Twice a year, every year, Snake Road, in the Shawnee National Forest, is closed to all vehicles for the migration of thousands of snakes and other reptiles as they move to and from their summer and winter habitats.
According to National Geographic, “Snake Road is the only road in the world closed every year for its biannual migration of snakes and other reptiles.”
Snake Road is closed March 15 to May 15 for the spring migration, and September 1 to October 31 for the fall migration.
In the fall, the snakes are moving from their summer feeding grounds in the swamp into their winter hibernation areas in the bluffs.
The road remains open for foot traffic. Are you wondering why anyone would want to walk down this road??
It’s actually a really safe place to view snakes, and to teach kids about migration and hibernation, as well as different types of snakes.
The fact that this is a gravel road makes it feel safer than trekking down a narrow dirt path through the woods. If the thought of snakes creeps you out, you can easily stay toward the middle of the road and visibility is high!
If you do encounter a snake, move slowly away from it and let it pass. Do not attempt to poke, move, or pick up any snakes! It is prohibited!
The walk is around 2.5 miles one way, although you can turn around at any point. It can take anywhere from 1-2 hours to walk one way, depending on how often you stop to observe.
The difficulty of the hike is easy, and it is stroller accessible.
Where is Snake Road?
Snake Road is in the Shawnee National Forest in southern Illinois. It’s located in the LaRue-Pine Hills Natural Area. Snake Road is actually LaRue Road, or Forest Road #345, which runs between tall limestone bluffs and the LaRue swamp.
To get to Snake Road from Anna IL, take Hwy 146 west 8 miles to Hwy 3. Then head north 8 miles to Muddy Levee Rd. Go east 3 miles to LaRue Rd and turn right at the ‘T’.
From Murphysboro, IL, take Hwy 149 west 7 miles to Hwy 3. Go south 14 miles to
Muddy Levee Rd. Go east 3 miles to LaRue Rd and turn right at the ‘T’.
The closest town is Wolf Lake, IL.
There will be a parking area at the pond before you get to the gate closing the road.
What kinds of snakes are on Snake Road?
Approximately 35 species of snakes are found in this area. There are venomous snakes here. The most common venomous snake we saw on this road is the cottonmouth. There are also copperheads here.
Other snakes we saw were water snakes and garter snakes.
Milk snakes, rat snakes, king snakes and several others are found here as well.
Other than snakes, there are several species of turtles, frogs, salamanders and skinks.
Some other interesting animals that call this area home are bobcats, bald eagles, and cave fish.
Our Walk Down Snake Road
We came to Snake Road during a camping trip at Grand Tower, IL. My dad, sister, and her kids joined us as well.
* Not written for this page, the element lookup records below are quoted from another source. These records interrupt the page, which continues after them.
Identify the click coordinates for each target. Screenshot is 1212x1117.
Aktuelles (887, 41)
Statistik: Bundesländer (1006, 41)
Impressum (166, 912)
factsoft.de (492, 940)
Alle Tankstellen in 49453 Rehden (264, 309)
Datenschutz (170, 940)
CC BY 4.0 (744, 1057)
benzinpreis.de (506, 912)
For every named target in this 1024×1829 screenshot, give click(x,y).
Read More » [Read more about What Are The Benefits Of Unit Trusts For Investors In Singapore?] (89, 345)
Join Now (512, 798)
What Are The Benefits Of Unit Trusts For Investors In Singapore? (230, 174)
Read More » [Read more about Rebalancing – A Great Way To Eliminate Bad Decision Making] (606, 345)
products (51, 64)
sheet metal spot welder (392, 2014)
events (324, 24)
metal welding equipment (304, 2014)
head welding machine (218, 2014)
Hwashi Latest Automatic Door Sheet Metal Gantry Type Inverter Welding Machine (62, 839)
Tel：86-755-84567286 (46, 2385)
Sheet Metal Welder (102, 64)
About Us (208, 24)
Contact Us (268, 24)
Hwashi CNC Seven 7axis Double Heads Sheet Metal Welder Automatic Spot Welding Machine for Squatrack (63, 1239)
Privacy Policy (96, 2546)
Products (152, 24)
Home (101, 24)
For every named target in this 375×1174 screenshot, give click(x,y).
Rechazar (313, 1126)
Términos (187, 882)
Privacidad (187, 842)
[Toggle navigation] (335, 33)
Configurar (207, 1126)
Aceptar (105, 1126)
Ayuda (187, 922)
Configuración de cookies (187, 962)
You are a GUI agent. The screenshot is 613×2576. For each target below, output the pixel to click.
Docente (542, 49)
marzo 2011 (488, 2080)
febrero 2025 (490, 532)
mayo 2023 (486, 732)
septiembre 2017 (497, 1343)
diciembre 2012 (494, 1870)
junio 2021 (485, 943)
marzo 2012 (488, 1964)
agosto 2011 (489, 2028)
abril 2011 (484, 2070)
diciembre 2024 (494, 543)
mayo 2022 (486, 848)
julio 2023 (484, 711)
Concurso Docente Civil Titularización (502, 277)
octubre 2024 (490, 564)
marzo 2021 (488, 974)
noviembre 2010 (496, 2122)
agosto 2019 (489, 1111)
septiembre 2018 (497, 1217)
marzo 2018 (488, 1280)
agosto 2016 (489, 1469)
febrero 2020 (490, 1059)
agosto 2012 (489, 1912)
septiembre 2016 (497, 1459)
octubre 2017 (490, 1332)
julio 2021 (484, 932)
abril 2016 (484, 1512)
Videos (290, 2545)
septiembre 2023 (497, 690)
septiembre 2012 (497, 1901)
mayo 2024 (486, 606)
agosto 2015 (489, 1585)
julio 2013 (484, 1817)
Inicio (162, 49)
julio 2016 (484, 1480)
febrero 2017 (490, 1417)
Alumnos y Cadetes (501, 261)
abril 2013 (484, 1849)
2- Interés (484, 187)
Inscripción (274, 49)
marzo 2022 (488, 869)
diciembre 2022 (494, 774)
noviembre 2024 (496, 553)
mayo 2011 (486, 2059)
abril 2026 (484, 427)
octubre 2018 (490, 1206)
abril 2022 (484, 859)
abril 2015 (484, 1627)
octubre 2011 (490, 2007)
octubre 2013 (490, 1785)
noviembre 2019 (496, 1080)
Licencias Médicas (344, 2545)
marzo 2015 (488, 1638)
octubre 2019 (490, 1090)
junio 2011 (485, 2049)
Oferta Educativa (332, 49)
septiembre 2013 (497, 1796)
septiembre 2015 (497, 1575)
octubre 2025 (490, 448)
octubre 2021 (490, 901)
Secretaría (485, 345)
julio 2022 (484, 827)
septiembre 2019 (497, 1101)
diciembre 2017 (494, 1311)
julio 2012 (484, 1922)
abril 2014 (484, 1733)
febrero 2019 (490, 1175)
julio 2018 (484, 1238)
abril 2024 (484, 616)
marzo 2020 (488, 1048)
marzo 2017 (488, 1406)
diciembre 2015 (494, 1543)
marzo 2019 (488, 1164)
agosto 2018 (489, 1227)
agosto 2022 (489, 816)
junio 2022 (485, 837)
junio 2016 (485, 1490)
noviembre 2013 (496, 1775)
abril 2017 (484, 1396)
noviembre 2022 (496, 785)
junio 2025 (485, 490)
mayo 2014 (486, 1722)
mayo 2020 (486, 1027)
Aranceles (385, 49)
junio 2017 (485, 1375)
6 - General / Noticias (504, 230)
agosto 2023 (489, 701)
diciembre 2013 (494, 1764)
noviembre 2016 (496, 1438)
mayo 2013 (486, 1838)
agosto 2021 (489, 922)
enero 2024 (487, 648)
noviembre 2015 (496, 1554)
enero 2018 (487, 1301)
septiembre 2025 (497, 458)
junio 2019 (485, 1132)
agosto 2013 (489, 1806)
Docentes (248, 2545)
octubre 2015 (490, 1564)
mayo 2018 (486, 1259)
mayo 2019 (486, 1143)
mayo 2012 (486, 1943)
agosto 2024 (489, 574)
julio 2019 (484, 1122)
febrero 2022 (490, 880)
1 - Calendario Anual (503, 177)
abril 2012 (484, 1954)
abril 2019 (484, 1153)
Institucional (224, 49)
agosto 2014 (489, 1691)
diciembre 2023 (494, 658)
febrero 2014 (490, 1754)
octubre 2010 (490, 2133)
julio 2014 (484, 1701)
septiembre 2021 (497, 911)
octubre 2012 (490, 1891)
It was early fall when we walked down this road. The last time we came was later in the fall, and we saw a lot more snakes on that trip.
However, we did see a few on this trip as well! Before I ever came to Snake Road, I pictured snakes just covering the road at every step! It wasn’t like that at all!
Most of the time, you really have to do some looking. Looking at the base of trees, especially the trees in the water are a good place to spot snakes!
Occasionally, you will spot a snake actually crossing the road right in front of you. Both times we went, we saw a cottonmouth crossing in the middle of the road.
The boys were great spotters on our first trip. They could pick them out along the edges of the road where I would never have even noticed them. I had a hard time seeing them even when the boys pointed them out! Some of them are pretty well camouflaged!
I tried to keep Ella, our youngest, herded into the middle of the road for the entire walk, since she wouldn’t be paying as close attention to where she’s stepping.
I did wish we had brought a stroller for her, not only for safety, but because she wanted to be carried quite a bit.
We didn’t walk the entire length of the road, but we spent a good amount of time here since we stopped to observe several times!
The kids would get a little bit bored walking when there wasn’t a snake to be seen, but luckily, we saw one often enough to keep them mostly entertained. (If your kids aren’t big hikers, check out our Tips to Make Hiking Fun for Kids.)
If you’re thinking of taking your kids on a walk down Snake Road in the Shawnee National Forest, I say go for it!
There won’t be rocks to climb or waterfalls to see. No creeks to splash in, but most kids will love searching out and seeing so many snakes in the wild on just one easy walk!
Information to Note
- There are no restrooms available in this area.
- Dogs are allowed, on a leash.
- No motorized vehicle of any kind during closure periods.
- Collecting or harming any reptile or amphibian is prohibited.
- Snake tongs or hooks, snake bags, or any type of cage or container are prohibited.